4. Morangos Silvestres (1957)
Um velho assiste ao seu próprio funeral, confrontado com o vazio da sua existência na fase final da sua vida. A morte que ameaça, de novo, desta vez o professor de medicina que tem encontro marcado na universidade para a comemoração dos 50 anos da sua carreira e que, ao longo da viagem, se cruza com uma série de personagens que trarão de volta as memórias da sua vida. Depois de O Sétimo Selo, 1957 só ficaria completo com a estreia de Morangos Silvestres. Vencedor do Urso de Ouro em Berlim em 1958, e nos anos seguintes distinguido com um Globo de Ouro de Melhor Filme Estrangeiro e nomeado para o Óscar de melhor argumento. Em 1970, Lágrimas e Suspiros, seria distinguido com o Óscar de melhor fotografia, para Sven Nykvist, colaborador regular de Bergman e considerado um dos melhores diretores de fotografia de sempre.
5. Persona (1966)
Persona (identidade assumida, personagem), título que deu A Máscara, em português.

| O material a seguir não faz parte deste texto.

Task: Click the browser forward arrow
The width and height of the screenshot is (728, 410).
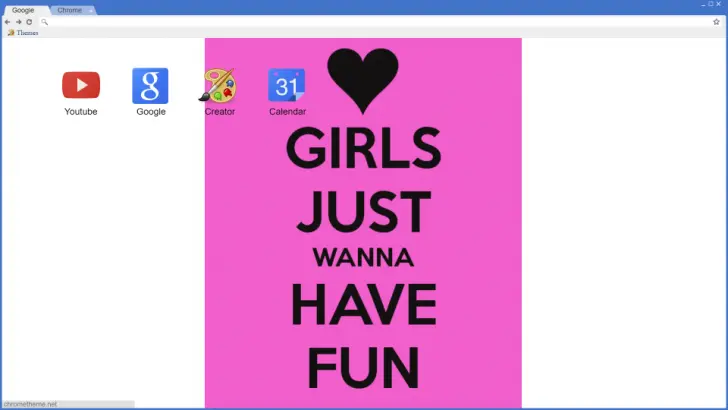Action: (x=18, y=21)
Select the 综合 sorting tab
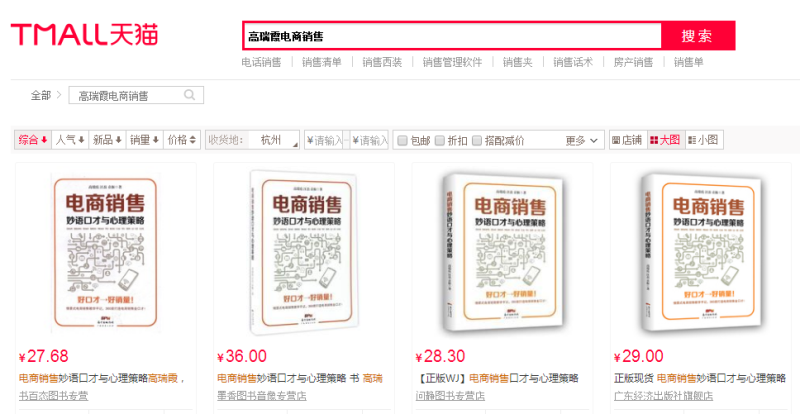 click(x=33, y=140)
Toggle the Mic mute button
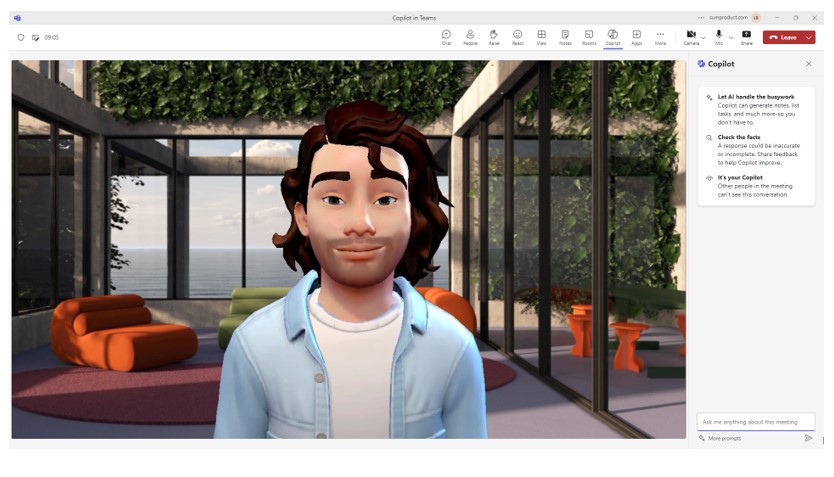This screenshot has width=834, height=477. (x=719, y=35)
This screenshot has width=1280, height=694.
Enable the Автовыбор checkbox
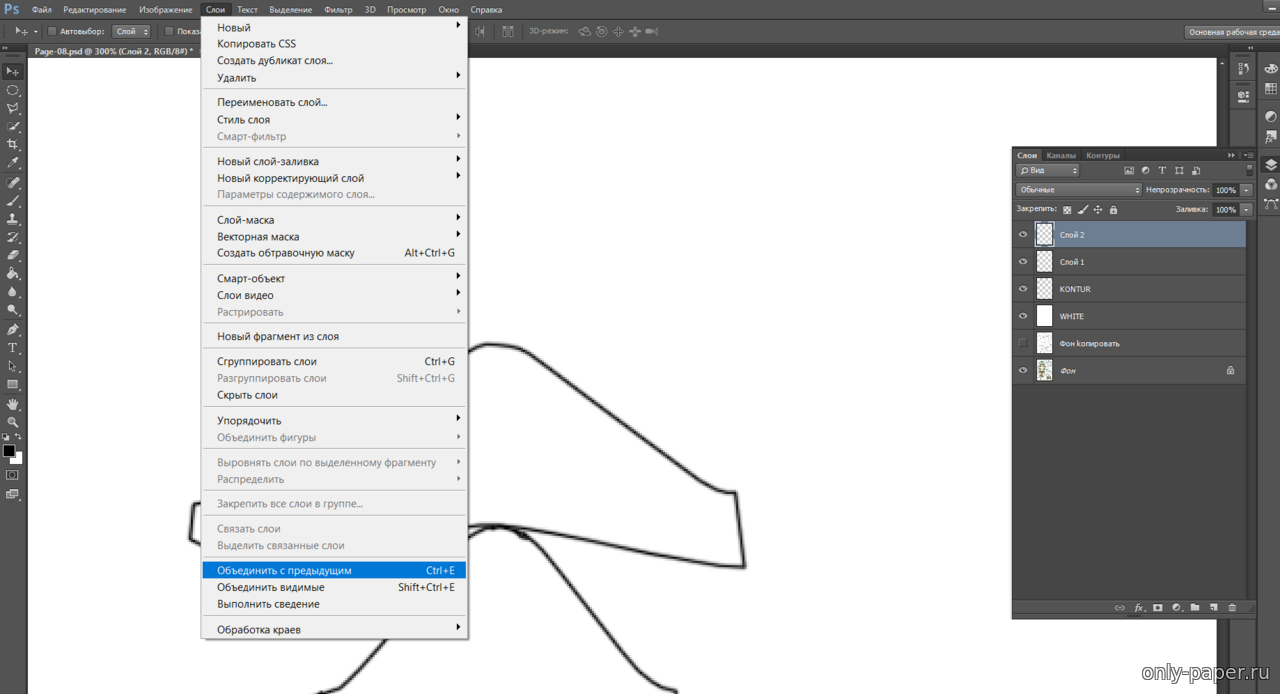click(52, 32)
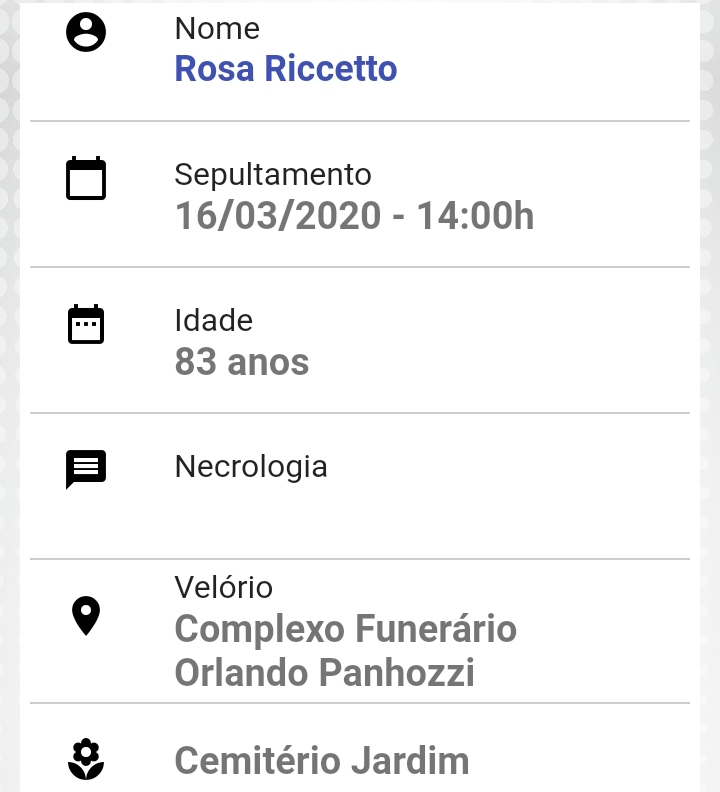Viewport: 720px width, 792px height.
Task: Click the calendar icon next to Sepultamento
Action: click(x=86, y=178)
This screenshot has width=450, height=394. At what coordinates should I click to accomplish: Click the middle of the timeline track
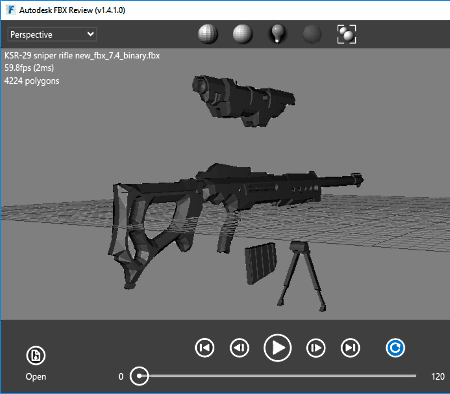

E será Persona a derradeira metáfora para todas as máscaras que o ser humano usa ao longo da sua vida ao ponto de se perder de si próprio, a partir da história de uma atriz, Elisabet Vogler (Liv Ullmann), que deixa de conseguir falar, num retiro com uma enfermeira, Alma (Bibi Andersson). Duas das atrizes recorrentes de Bergman para um filme tão fundamental que sobre ele o historiador de cinema e televisão Thomas Elsaesser escreveu ter sido para os críticos e académicos o mesmo que a subida ao Evereste para um alpinista: «O derradeiro desafio profissional. Além de Citizen Kane, provavelmente o filme sobre o qual mais se escreveu.»
6. Fanny e Alexander (1982)
Um novo filme de época, agora passado no início do século XX, com a história de duas crianças, Fanny e Alexander, obrigadas a deixar a casa onde são felizes quando a mãe se muda para a casa da família do padrasto. Mais do que austera, severa, numa quase-prisão. Uma grande coprodução entre Suécia, França e Alemanha para a qual Bergman partiu com a decisão de que seria a sua última longa-metragem. E foi, mas apenas no cinema. Depois de Fanny e Alexander, vencedor de quatro Óscares, viriam ainda dez telefilmes, até ao último, em 2003, agora em sala: Saraband.